New Resources: 9-14-2012
Alfred McCoy’s 2006 A Question of Torture was one of the first and most valuable books I read as I was beginning research for my documentary, Refuge: Caring for Survivors of Torture. Subtitled “CIA Interrogation, from the Cold War to the War on Terror,” it was, and remains, an invaluable analysis of the deterioration of U.S. political and military ethics that led to Abu Ghraib. McCoy’s new book, Torture and Impunity: The U.S. Doctrine of Coercive Interrogation documents the continuation of many of the same policies into the Obama administration, and promises to be as eye-opening and important as his earlier work.

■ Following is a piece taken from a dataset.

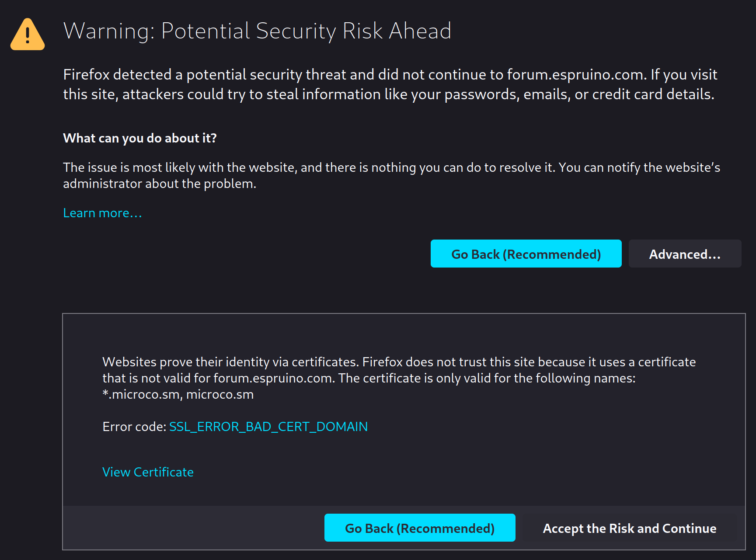756x560 pixels.
Task: Open the Learn more… link
Action: coord(102,213)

Many Americans have condemned the “enhanced interrogation” techniques used in the War on Terror as a transgression of human rights. But the United States has done almost nothing to prosecute past abuses or prevent future violations. Tracing this knotty contradiction from the 1950s to the present, historian Alfred W. McCoy probes the political and cultural dynamics that have made impunity for torture a bipartisan policy of the U.S. government.
— Publisher’s blurb
The Migration & Human Rights Project at Boston College
Boston College’s Center for Human Rights and International Justice has released the 2012 Annual Report of its Migration & Human Rights Project. It’s available in English and Spanish, and features articles dealing with the Project’s collaborations with immigrant community groups, as well as recent legal news about deportation law reform, and ongoing research about migrants and human rights in Guatemala.
The Migration and Human Rights Project includes ongoing programs on ethical issues raised by the plight of refugees and displaced persons; urban refugees; the human rights of migrants; the human rights of deportees; the situations of transnational and mixed-status families; and others.

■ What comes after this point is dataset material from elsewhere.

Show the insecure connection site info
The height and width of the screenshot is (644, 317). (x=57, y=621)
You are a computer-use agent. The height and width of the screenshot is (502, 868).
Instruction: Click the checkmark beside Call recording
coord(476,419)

“List of Shame” Documents Abuse of Children in Conflict
The United Nations issues an annual overview of the situation of children affected by armed conflict throughout the world. This year’s Annual Report of the Secretary-General, covering calendar year 2011, documents the recruitment and use of children in warfare, sexual violence against children, the killing and maiming of children, the abduction of children, attacks on schools and hospitals, and the denial of humanitarian access to children. It reports on situations in 23 countries including, for the first time, Syria and Libya.

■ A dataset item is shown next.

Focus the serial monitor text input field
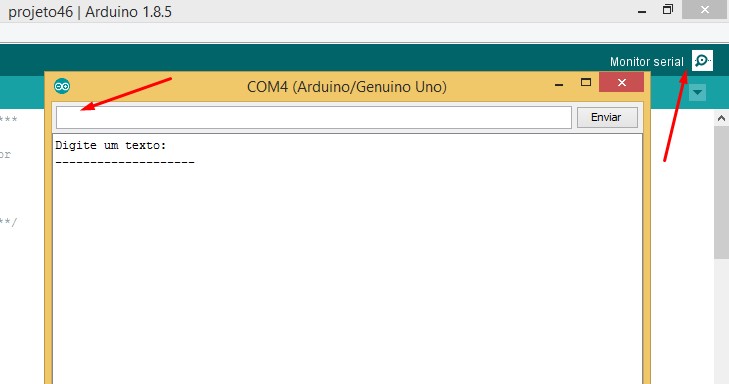 pyautogui.click(x=314, y=118)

Each year, the Secretary-General also lists parties to conflict who have committed the most grave violations against children, in what has become known as the List of Shame. This year’s list has grown to 52 perpetrators, including 32 Persistent Perpetrators who have been listed for at least 5 years. (For additional information on issues affecting children caught up in conflict situations, visit the website of the Watchlist on Children in Armed Conflict.)